The anomeric effect in first-row/second-row acetal-like systems

Ab initio calculations were performed at the HF/6-31+G* level on first-row/second-row neutral, protonated, and anionic acetal-like systems. The neutral and anionic systems are of the general form XH(m)CH(2)YH(n)((-)) with XH(m) = F,a-OH, s-NH2, s-CH3; YHn = SH, PH2; and YHn- = PH-, SiH2-. For the protonated systems the general form is XH(m)(+)CH(2)YH(n), with XH(m)(+) = a-FH+, s-OH2+, s-NH3+; and YHn = SH, PH2. In all cases the hydrogens on Y were rotated about the CY bond, and geometries were optimized for each setting of the YHn dihedral angles. Following previously developed methods, the electronic part e of the anomeric stabilization was evaluated. For PH2 rotation, -e(P) (e is always negative) is smaller than for corresponding nitrogen systems, whereas for SH rotation the -e(S) parameters are larger than for corresponding oxygen systems.
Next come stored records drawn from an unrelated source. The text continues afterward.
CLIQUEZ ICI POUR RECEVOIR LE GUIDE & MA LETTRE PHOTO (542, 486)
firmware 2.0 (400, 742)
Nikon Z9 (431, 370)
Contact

In the case of protonated molecules, the energy associated with the reverse anomeric effect was estimated to be -4 kcal/mol for s-OH2+CH2SH and -3 kcal/mol for s-NH3+CH2SH. For corresponding phosphorus systems they are close to -2 and -5 kcal/mol respectively. The pi-bonding model applied to neutral species shows that in the case of SH rotation the F and O systems clearly follow the trend of the pi-bonded cation CH2=SH+. For PH2 rotation, however, only the F system can be considered to correlate with such a model.